The hotel was lovely, the owner friendly. I napped before I joined the touts for a highway stakeout of my friends' bus. The plan was to catch my friends off the bus and bring them to my hotel. Seeing the other side of the street marketing game was a great experience. We all sat in a sedan on the edge of town, drinking chai, smoking beedies in our sunglasses, dancing and singing to Indian pop hits.

Finally, we saw the bus pass us, we pulled up behind, crowding out the line of rickshaws playing the same game. A few astute men on the side of the road saw me, then jumped onto the moving bus with astounding agility.

"Shit!" the driver said. “Those guys spot you, now he's going to tell all of the bus stories as why to not trust that white man.” he said pointing to me.

“Good strategy, though, getting a gorah tout. As you know, gorah trusts gorah.”

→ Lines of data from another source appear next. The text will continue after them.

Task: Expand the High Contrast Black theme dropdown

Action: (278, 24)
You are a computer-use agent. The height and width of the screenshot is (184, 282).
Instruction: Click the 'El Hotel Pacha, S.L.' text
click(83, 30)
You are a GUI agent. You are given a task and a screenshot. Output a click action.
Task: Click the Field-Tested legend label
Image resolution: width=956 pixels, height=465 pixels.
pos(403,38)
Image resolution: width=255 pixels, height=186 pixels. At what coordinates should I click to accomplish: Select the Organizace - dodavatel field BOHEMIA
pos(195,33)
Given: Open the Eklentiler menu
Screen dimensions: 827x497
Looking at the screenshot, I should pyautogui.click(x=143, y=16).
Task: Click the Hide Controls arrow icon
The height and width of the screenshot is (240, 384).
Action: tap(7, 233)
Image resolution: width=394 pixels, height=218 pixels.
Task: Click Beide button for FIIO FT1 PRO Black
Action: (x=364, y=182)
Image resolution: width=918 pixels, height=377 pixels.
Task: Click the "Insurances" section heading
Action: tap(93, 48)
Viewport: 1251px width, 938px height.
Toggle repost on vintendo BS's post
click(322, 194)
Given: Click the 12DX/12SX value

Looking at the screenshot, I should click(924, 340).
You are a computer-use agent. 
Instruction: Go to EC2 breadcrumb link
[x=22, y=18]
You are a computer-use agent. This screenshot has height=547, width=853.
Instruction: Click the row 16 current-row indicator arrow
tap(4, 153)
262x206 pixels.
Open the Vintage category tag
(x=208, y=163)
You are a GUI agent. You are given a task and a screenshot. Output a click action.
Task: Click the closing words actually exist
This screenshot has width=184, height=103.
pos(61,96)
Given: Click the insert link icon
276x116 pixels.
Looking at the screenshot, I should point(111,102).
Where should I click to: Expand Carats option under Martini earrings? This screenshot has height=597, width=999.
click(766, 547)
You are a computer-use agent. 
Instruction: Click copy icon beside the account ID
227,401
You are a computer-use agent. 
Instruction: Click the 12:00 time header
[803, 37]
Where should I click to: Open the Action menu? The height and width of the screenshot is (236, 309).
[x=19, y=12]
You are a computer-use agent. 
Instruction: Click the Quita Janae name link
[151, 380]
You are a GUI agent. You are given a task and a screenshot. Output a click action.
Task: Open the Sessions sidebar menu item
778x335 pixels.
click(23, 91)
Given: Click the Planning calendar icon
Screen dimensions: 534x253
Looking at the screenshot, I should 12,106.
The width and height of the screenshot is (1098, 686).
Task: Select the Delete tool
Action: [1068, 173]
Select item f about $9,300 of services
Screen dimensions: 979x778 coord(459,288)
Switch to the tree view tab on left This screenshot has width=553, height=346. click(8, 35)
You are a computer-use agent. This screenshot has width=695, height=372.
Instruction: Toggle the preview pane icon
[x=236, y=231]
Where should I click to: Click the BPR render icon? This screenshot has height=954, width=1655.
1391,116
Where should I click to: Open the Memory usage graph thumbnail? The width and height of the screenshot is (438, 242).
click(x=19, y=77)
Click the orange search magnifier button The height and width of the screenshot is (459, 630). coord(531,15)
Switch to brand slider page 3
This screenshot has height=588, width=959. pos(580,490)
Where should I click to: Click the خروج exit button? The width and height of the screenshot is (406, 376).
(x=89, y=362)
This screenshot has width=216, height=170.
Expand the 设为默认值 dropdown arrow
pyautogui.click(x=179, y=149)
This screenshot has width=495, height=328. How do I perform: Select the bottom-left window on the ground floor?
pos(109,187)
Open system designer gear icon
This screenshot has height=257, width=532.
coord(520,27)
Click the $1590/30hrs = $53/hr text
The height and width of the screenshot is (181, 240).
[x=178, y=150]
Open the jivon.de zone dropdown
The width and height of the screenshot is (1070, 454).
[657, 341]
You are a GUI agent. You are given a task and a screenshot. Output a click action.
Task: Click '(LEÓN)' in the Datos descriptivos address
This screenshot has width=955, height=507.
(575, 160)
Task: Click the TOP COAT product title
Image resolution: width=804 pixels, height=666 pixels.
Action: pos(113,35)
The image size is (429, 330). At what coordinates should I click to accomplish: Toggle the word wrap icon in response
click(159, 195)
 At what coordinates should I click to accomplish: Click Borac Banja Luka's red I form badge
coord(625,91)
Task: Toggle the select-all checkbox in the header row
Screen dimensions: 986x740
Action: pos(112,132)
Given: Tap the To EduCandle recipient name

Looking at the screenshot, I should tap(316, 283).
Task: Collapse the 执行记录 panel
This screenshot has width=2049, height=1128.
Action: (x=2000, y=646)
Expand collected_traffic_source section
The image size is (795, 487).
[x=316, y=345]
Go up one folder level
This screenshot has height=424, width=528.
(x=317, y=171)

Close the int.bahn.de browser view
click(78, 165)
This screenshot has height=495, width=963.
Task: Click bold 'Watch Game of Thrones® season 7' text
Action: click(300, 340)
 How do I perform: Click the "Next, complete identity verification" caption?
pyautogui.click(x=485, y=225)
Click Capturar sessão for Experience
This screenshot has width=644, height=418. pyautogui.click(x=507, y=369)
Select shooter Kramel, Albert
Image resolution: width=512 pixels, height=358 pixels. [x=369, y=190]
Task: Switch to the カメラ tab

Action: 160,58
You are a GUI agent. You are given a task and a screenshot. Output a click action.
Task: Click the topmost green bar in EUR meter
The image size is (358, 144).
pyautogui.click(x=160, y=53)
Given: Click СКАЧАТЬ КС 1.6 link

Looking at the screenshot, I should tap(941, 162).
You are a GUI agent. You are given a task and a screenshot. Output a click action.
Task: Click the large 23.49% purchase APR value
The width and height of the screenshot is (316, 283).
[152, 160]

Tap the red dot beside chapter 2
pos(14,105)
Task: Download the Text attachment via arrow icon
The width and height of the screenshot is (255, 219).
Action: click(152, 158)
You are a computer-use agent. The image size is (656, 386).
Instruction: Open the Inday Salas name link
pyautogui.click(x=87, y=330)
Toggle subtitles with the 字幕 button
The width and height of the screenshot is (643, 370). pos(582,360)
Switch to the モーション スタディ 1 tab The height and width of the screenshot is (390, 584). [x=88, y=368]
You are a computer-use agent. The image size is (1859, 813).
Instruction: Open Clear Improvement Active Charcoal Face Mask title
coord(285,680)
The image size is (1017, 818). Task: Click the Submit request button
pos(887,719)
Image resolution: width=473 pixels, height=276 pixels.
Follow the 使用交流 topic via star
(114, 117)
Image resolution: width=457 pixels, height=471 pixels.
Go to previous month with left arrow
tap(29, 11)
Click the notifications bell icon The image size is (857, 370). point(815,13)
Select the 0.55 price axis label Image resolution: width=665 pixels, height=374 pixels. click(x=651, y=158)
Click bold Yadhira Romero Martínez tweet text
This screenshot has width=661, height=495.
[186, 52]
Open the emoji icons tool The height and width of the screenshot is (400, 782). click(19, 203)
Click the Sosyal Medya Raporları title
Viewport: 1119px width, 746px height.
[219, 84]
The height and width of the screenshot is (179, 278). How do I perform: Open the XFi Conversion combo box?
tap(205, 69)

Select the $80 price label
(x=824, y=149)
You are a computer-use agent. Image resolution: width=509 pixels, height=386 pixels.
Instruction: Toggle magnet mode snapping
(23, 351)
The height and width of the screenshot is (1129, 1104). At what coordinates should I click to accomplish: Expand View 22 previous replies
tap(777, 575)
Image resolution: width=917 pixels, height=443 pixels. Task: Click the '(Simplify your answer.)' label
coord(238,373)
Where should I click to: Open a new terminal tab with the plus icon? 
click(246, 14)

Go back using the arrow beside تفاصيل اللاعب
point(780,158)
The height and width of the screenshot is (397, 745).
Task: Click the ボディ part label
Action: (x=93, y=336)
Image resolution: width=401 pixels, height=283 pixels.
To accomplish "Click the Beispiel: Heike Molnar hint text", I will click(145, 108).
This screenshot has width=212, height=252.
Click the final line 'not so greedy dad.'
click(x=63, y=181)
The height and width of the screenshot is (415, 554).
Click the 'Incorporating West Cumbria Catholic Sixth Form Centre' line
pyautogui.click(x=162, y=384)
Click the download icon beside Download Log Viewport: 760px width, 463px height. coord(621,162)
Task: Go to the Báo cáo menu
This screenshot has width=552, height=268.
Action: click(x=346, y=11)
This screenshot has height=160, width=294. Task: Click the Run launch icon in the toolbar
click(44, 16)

The bus stopped and I yelled to my friends, my own cries of “Hello! Excuse me! Hey guys!” drowned out by the mob screaming the same things. Finally, I got their attention and we all headed to the hotel.

The owner greeted us all with chai and coffee, using this as an opportunity to sell his camel trek package.

“This trek is a non-tourist trek, nobody near. We go by Pakistani border. It'll be great!”

“How much?”

“1200 per day, per person.”

“Whoa!” the seven of us exclaimed in perfect unison.

“You go to town, they have trek 500, 700 per day, but no good. Mine is non-tourist trek.”

John, the elder of the group, carefully explained our condition. “We will go to town, shop around, and pick the best of the what we find.”

“Mine is worth the high price, very special trip. You get free turban, good food. Non-tourist trek.”

“It won't be the price dictation our choice. If the trip we want is the most expensive, we'll take it. We just want to see our options.”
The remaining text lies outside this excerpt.